> Work item: Extend the piece on measuring true GPU utilization with Utilyze, starting after its last takeaway.

> Document extract:

Utilyze (open-source, by Systalyze) measures true GPU compute utilization via hardware performance counters, exposing that nvtop and DCGM SM Active both read ~100% on workloads with 6% actual arithmetic throughput.
Key Takeaways
nvtop pins at 100% regardless of matrix multiplication size; at N=256 on an H200, true compute utilization is roughly 1%.
DCGM SM Active reports 99% on a memory-bound LLM decode-style workload where ground-truth arithmetic throughput is 6%; warps resident on SMs but waiting on HBM look identical to warps doing math.
Utilyze uses NVIDIA’s Nsight Perf SDK to cycle through hardware counters in rolling time windows, delivering near-zero overhead and continuous production-safe monitoring.
Two headline metrics: Compute SOL % and Memory SOL %, each measured against the hardware’s theoretical peak; the higher value identifies the binding constraint.
Attainable SOL % models the realistic ceiling for a specific deployment (model architecture, parallelism, batch size), separating recoverable optimization budget from structural physics.
Cloud providers and hardware vendors surface the same misleading utilization number on their dashboards; as the Systalyze CEO notes, incentives to correct the misimpression are “complicated.”

[Stored items]
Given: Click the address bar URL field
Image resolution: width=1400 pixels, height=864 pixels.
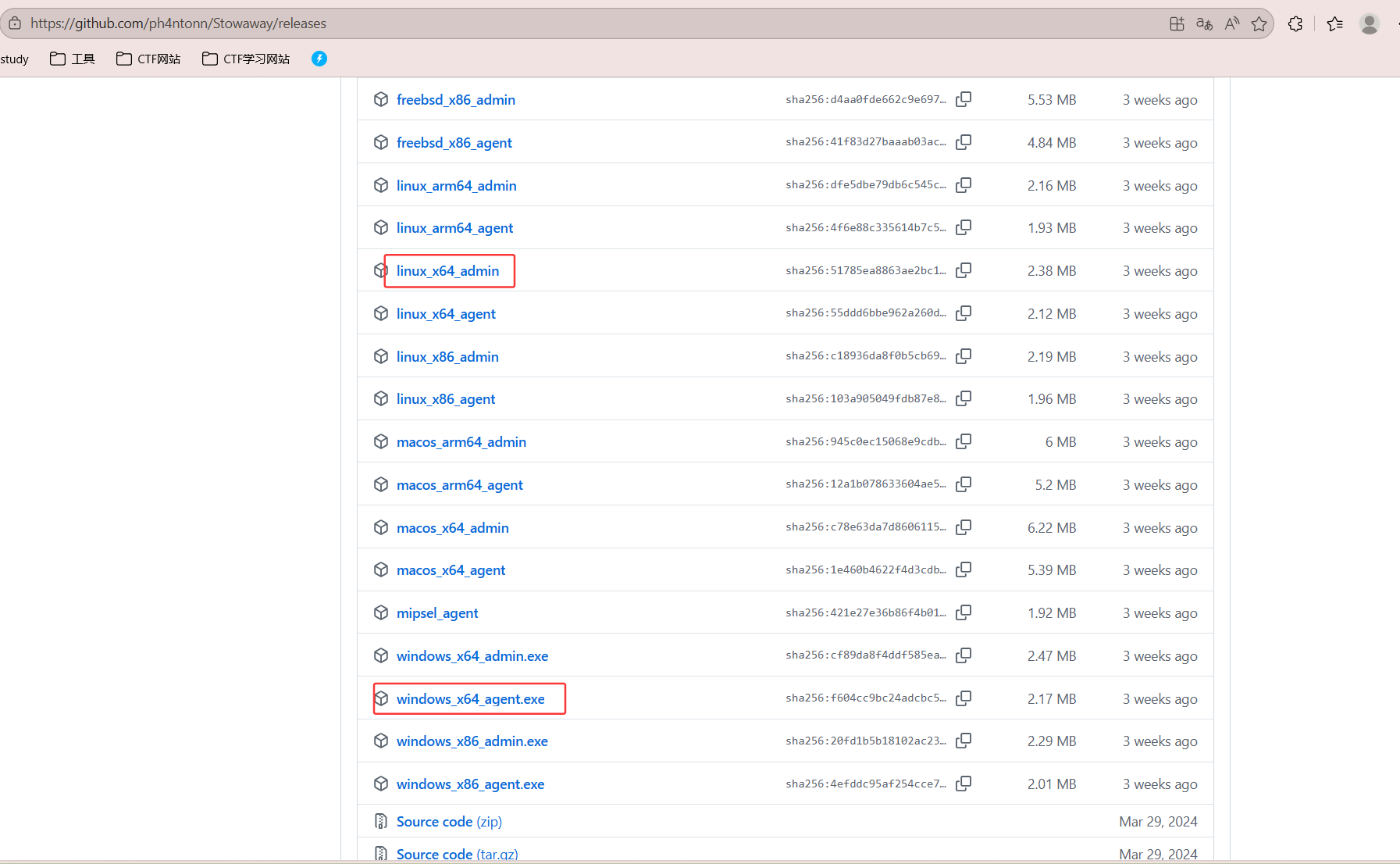Looking at the screenshot, I should [547, 23].
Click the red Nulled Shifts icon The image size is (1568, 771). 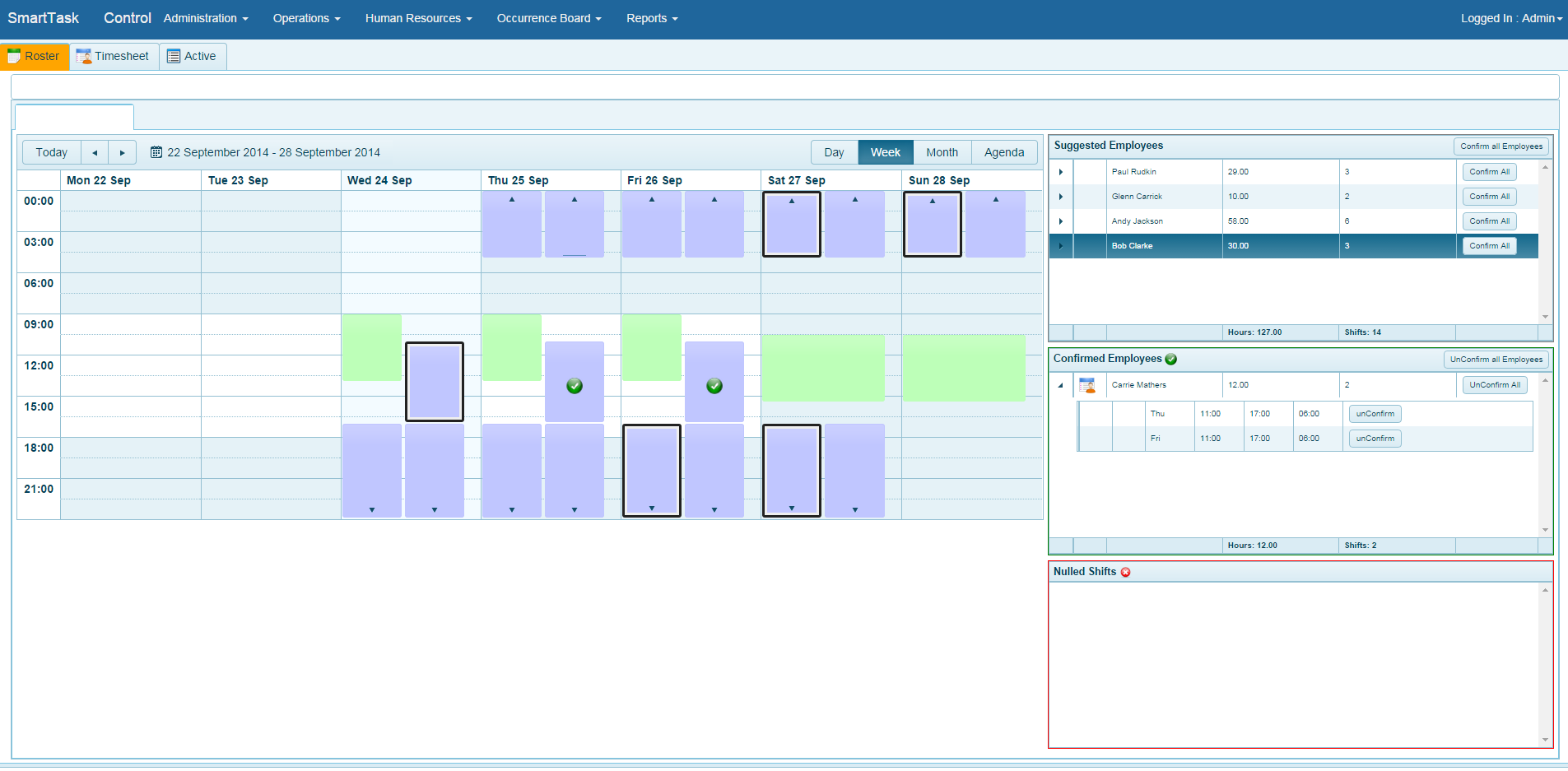coord(1125,572)
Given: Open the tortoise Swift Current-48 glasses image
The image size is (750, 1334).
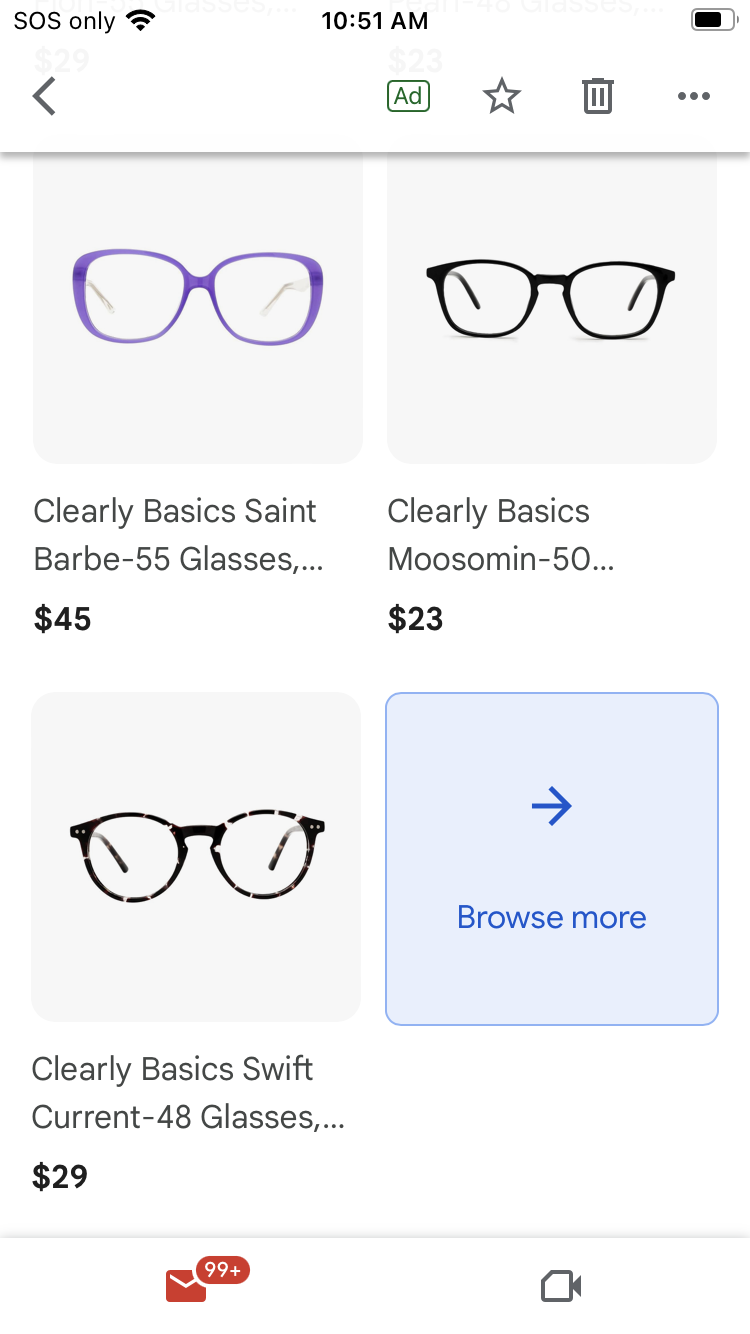Looking at the screenshot, I should pos(197,856).
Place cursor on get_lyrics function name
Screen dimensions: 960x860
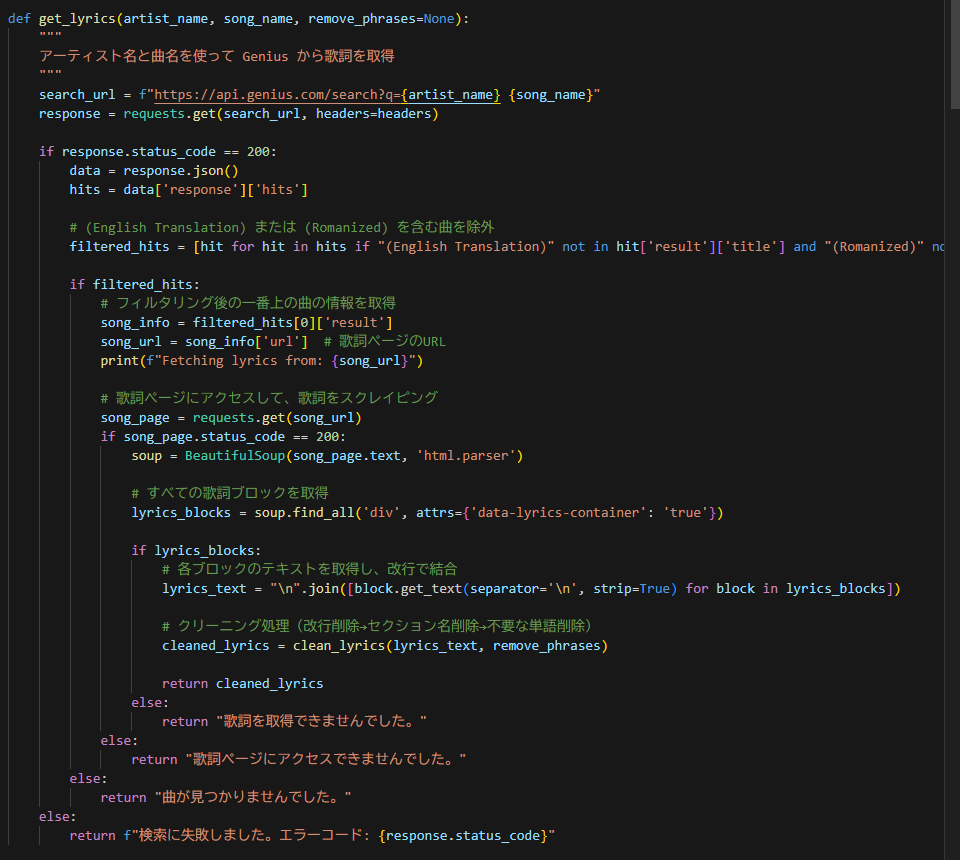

> Response below:
Hacker News Comment Review
Several practitioners default to power draw as a utilization proxy, which sidesteps the measurement problem but cannot distinguish compute-bound from memory-bound bottlenecks or quantify optimization headroom.
Commenters flagged that Utilyze v0.1.3 lacks nvidia-smi staples (temperature, fan speed, per-process memory), which blocks full drop-in replacement in ops workflows that monitor thermal and memory state alongside throughput.
A researcher running H100 clusters with vLLM raised an open question about whether Attainable SOL % adapts when users change inference hyperparameters, pointing to a real gap for dynamic research environments.
Notable Comments
@xtimecrystal: v0.1.3 missing memory usage, processes, temperature, and fan speed blocks it from replacing nvidia-smi as a single-pane monitor.
@Cynddl: asks how Attainable SOL % handles user-tweaked hyperparameters in vLLM research clusters, a concrete edge case for the telemetry model.